> For clean Markdown of any page, append .md to the page URL.
> For a complete documentation index, see https://docs.nvidia.com/dsx/llms.txt.
> For full documentation content, see https://docs.nvidia.com/dsx/llms-full.txt.
> For AI client integration (Claude Code, Cursor, etc.), connect to the MCP server at https://docs.nvidia.com/dsx/_mcp/server.

# Introduction

This document outlines a software reference guide intended to help NVIDIA Cloud Partners (NCPs), Cloud Service Providers (CSPs), and Independent Software Vendors (ISVs) build AI cloud services on NCP hardware platforms. It presents an infrastructure-native Northstar reference that supports multi-tenancy and elastic resource allocation.

As inference workloads grow in importance, organizations increasingly require fungible compute resources that can dynamically satisfy multi-tenant training and inference workloads. This shift has driven the need for a cloud-native approach to building and operating AI service stacks.

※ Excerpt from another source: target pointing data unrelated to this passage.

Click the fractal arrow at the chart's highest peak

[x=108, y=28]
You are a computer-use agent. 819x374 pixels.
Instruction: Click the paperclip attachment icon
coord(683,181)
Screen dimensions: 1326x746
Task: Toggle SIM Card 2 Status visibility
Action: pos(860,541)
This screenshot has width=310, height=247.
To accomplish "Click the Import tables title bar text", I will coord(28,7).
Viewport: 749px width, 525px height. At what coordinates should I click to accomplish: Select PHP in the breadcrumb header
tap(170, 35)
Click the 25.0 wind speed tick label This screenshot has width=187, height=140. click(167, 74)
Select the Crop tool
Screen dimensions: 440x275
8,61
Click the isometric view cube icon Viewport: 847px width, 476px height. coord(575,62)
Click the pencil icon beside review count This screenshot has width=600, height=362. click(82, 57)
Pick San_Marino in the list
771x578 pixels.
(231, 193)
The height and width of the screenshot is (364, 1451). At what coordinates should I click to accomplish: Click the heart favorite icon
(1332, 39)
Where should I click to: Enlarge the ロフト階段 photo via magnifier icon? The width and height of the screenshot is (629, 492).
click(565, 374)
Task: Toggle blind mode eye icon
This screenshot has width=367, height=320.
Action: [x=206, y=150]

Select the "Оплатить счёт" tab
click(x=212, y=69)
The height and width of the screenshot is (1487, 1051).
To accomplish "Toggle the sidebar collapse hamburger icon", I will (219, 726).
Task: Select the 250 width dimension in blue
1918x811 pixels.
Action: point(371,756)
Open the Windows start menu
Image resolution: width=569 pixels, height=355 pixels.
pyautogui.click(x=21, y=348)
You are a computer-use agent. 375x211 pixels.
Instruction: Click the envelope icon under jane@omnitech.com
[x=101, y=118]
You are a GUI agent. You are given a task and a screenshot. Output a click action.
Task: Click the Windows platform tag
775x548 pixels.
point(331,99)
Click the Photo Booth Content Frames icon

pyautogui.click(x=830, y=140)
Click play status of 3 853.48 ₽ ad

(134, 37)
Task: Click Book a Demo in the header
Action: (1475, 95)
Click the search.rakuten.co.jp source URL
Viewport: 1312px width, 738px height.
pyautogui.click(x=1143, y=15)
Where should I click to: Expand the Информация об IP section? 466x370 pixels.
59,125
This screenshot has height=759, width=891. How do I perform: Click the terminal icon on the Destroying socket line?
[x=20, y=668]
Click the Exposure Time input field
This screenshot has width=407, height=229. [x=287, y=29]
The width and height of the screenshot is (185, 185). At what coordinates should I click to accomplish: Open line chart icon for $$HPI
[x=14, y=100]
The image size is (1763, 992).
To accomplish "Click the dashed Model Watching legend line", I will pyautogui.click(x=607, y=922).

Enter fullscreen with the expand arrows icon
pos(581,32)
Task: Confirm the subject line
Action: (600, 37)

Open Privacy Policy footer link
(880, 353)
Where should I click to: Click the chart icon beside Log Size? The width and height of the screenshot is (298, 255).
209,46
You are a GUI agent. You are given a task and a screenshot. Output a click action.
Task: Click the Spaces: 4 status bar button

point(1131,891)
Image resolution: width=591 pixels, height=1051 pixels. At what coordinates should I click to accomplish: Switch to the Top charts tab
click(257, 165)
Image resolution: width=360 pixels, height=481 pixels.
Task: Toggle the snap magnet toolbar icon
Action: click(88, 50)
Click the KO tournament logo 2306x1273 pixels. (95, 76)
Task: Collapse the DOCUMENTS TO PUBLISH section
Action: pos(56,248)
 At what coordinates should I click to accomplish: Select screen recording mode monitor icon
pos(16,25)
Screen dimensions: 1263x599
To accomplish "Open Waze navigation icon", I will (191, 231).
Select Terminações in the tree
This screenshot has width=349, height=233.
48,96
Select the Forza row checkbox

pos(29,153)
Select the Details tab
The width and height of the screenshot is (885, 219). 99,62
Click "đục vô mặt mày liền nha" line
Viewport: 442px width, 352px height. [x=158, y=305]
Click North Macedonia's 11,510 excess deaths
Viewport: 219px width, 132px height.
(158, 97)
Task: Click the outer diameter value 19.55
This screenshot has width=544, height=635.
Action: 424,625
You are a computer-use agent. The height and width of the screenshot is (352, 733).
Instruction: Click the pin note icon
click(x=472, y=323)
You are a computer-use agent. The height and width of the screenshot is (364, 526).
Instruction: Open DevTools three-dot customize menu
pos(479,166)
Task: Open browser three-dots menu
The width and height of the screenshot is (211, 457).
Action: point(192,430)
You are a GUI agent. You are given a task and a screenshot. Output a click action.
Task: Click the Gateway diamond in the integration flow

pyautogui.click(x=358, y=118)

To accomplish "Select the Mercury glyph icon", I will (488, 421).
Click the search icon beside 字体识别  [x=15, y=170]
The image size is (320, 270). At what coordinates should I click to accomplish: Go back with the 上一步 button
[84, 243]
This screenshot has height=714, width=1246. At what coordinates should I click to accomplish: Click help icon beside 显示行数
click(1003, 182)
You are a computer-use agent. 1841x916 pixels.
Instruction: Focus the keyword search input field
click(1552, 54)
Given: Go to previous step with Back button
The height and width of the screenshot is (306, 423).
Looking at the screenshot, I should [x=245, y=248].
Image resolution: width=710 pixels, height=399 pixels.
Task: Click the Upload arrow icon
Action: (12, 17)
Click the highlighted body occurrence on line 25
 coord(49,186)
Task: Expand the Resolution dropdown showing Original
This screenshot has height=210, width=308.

This document describes how to build such a solution using Kubernetes and modern AI Platform-as-a-Service (PaaS) offerings. The document also provides guidance on optimizing the performance of AI inference and training within a virtualized environment, where workloads can run on either shared or dedicated physical hosts.

Built on top of the [NCP Hardware Reference
Design](https://www.nvidia.com/en-us/data-center/gpu-cloud-computing/partners/),
the architecture stack follows a layered approach:

* **Infrastructure-as-a-Service (IaaS)** for bare metal and virtual
  machine provisioning
* **Container-as-a-Service (CaaS)** with managed Kubernetes
* **AI Platform-as-a-Service (PaaS)** for tenant-facing AI workloads

The layered design enables NCPs to deliver dynamic, multi-tenant AI
services competitive with hyperscale cloud service providers. The
architecture is infrastructure-native; compute, storage, and networking
resources are allocated in an on-demand model rather than statically
provisioned.

NCPs can work with an ecosystem of integrated services vendors (ISVs) or implement open-source tools to deliver security and workload isolation. This enables the operation of a concurrent multitenant private cloud that leverages the performance-optimized stack outlined in this reference architecture. NVIDIA certifies the performance of third-party solutions so that NCPs can confidently choose their partner of choice.

## Document Structure

The document is organized into two sections:

* [Part 1: Software Reference Guide](/dsx/ncp/part-1-software-reference-guide/ncp-software-reference-guide): Describes a layered
  multi-tenant AI cloud architecture, covering the capabilities that are
  desired at each layer; IaaS, CaaS, and PaaS. Considerations for
  network management, workload isolation, observability, and break-fix
  are mentioned.
* [Part 2: Software Components](/dsx/ncp/part-2-software-components/nvidia-software-components): Provides detailed information on
  NVIDIA-provided software addressing specific capabilities mentioned
  in the Software Reference Architecture section. Each entry explains
  the software component and maps it back to the architectural
  capabilities. The use of software provided by NVIDIA is optional and
  depends on architectural decisions.

## Audience and Scope

This document is a reference guide, not an implementation manual. It
describes capabilities required at each layer and identifies where
software provided by NVIDIA may be integrated.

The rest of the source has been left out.